I would include among those matters which "We simply do not know" the
rise of mass popular movements (such as the civil-rights movement. 
^^^^
CB: The problem with this is that there were civil rights activist in
the decades before "the" civil rights movement took off in the fifties -
W.E.B. Dubois, Paul Robeson, Benjamin Davis, Rosa Parks, The Civil
Rights Congress, The National Negro Labor Council, even the organizing
of the UAW, etc. .  These activists had optimism of the will, and some
sober assessment of the intellect that a civil rights movement that
there was some probability that a movement would take off. So, it is not
accurate to say nobody "knew" at all, that it was absolutely uncertain
in advance. Maybe you didn't know, and a lot of other people didn't
know. But some people had some knowledge that it would. They knew there
was a possibility that it would happen, that's why they were organizing.
Rosa Parks didn't just "happen" to sit up front one day. There is some
information that she was a local Communist Party member, like the
deacons who were the  backbone of the Party in Alabama. The movement was
not utterly unpredictable for some certain people, cp.

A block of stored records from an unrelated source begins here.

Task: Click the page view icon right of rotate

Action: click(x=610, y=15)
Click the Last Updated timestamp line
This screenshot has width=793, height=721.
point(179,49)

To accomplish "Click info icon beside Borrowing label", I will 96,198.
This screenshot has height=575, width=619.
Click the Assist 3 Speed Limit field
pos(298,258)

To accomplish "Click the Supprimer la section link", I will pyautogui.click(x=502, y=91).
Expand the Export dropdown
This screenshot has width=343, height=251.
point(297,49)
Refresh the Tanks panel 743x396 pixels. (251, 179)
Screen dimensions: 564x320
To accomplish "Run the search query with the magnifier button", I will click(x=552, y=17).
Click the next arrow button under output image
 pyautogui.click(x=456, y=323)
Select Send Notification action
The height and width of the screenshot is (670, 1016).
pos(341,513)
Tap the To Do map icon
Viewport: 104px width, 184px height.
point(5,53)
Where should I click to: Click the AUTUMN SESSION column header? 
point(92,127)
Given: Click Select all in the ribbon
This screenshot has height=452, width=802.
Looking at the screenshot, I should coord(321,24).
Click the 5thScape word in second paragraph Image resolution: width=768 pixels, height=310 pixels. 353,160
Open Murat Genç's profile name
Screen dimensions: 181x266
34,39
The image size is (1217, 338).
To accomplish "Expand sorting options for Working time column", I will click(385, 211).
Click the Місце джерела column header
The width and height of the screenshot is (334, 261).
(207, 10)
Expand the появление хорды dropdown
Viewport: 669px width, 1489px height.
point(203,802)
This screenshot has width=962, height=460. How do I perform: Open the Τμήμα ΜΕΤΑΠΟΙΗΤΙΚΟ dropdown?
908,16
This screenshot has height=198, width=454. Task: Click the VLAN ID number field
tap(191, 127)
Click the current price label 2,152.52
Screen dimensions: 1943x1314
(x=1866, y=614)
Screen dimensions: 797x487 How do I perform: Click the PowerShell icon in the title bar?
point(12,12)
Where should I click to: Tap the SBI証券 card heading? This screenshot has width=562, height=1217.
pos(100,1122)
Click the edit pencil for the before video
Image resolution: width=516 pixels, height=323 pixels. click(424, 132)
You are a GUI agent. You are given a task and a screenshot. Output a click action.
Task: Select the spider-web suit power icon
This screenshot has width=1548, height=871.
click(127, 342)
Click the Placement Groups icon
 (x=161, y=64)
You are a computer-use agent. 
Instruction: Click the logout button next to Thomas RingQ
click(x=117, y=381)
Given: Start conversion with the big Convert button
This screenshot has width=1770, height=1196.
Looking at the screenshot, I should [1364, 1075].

The ANC slogan - "the struggle continues;victory is certain " - is
interesting in this context.

^^

They
are utterly unpredictable, which is why we must always act as though
one
is about to burst upon us in the next five years. It is because
various
left individuals & grouplets so act that, when such a mass movement
arises, the experienced local cadre are available. This means that
whole
generations of leftists must 'waste' their entire lives preparing for
occasions which are in Keynes's terminology "uncertain."
 ^^^^
CB; Actually , I agree with your conclusion that we must be always
ready, prepared, like boy scouts. But, it should be with some sense that
it is possible, it is not completely unknown. This is also for the
morale of the cadre. Otherwise, we ask them to adopt a religious,
faithful mentality.  There is a possibility of change based on real
evidence, not blind faith in revolution.

^^^^

Doug has called this fatalism, if I understand him, but it is no more
fatalist than Keynes.

Carrol

^^^^^
CB: It is a sort of blind faith. As materialists we should be pushing
reasoned faith or reasoned optimism.